Vendredi 6 mars 2020, par Didier Béclard

La vieillesse est un naufrage

« Home » met en scène trois personnages dans un huis clos au quotidien entre les quatre murs d’une maison de repos pour personnes âgées. Tranches de vie sans relief mais au détails pointus et criants de vérité emplies d’une humanité qui mène à la ruine.

Depuis 2015, le Festival de Liège ajoute à son rythme biennal un rendez-vous annuel. Sorte de festival dans le festival, le Festival Factory est un laboratoire qui permet à des artistes émergents de montrer des projets en cours de création, à différents stades de leur développement – recherche en cours, étape de travail ou projet abouti - pour une première confrontation au public.

Pour sa sixième édition, Factory propose sur quatre jours six spectacles, trois étapes de travail et trois présentations de projets.
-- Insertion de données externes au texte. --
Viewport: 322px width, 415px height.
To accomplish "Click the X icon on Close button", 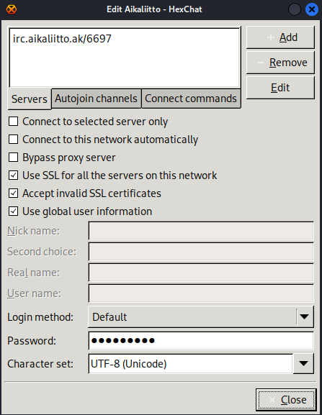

Tous les spectacles sont inédits à l’exception de Hormis « Un loup pour l’homme » de Violette Pallaro et « Carnage » d’Hélène Beutin et Clément Goethals que l’on a pu voir respectivement au Théâtre National et au Varia.


Dans la catégorie des spectacles aboutis, l’on trouve notamment « Home » mis en scène par Magrit Coulon avec trois acteurs Carole Adolff, Anaïs Aouat et Tom Geels, jeunes artistes à peine sortis de l’Insas qui ont développé leur projet de fin d’études.

Une pièce au sol blanc inondée d’une lumière crue et meublée de mobilier désuet sans âme : une table, trois chaises, un tabouret avec une « radiocassette » juste à côté d’un fauteuil élimé, un piano et une horloge qui égrène les minutes d’un tic-tac obsédant. Le temps s’étire, lorsqu’on surveille le temps, il passe toujours très lentement. Un homme immobile regarde au travers des rideaux tandis qu’une dame assise à la table aligne les grimaces. Ils sont rejoints par une autre dame qui, appuyée sur sa tribune, qui traverse la pièce à grand peine. Un pause, un soupir, elle reprend son calvaire et parvient au fauteuil où elle prend place, sans précipitation.


Aucune parole prononcée, tout n’est que geste et occupation de l’espace. Dans ce silence pesant, les pensionnaires partagent leur « temps intérieur », le rythme d’un corps lourd, gêné, empêché, même dans les gestes les plus simples. Une voix rompt le silence pour chanter, dire des choses sans intérêt particulier. Mais ces sons ont mis tellement de temps à sortir qu’ils en prennent une signification et une netteté disproportionnée. Les trois résidents vivent, affrontent les joies, les déceptions et les tragédies de leur quotidien sans relief dans lequel le moindre fait prend des allures d’événement.

Pour réaliser cette pièce qui s’inscrit dans la lignée du théâtre documentaire, les artistes ont glané des voix, des sons, au sein d’une maison de retraite médicalisée à Ixelles. Ils ont également méticuleusement travaillé sur la physicalité des corps jusque dans les moindres détails des doigts de la main qui tremble, des jambes lourdes et encombrantes, des regards absents, des visages sans expression. Les « vieux » continuent à exister, à vivre, dans une fuite inexorable du temps qui mène à la déglingue.

Didier Béclard

« Home » de Magrit Coulon avec Carole Adolff, Anaïs Aouat et Tom Geels, dans le cadre du Festival Factory jusqu’au 7 mars au Manège de la Caserne Fonck, 0497/606.402, www.festivaldeliege.be.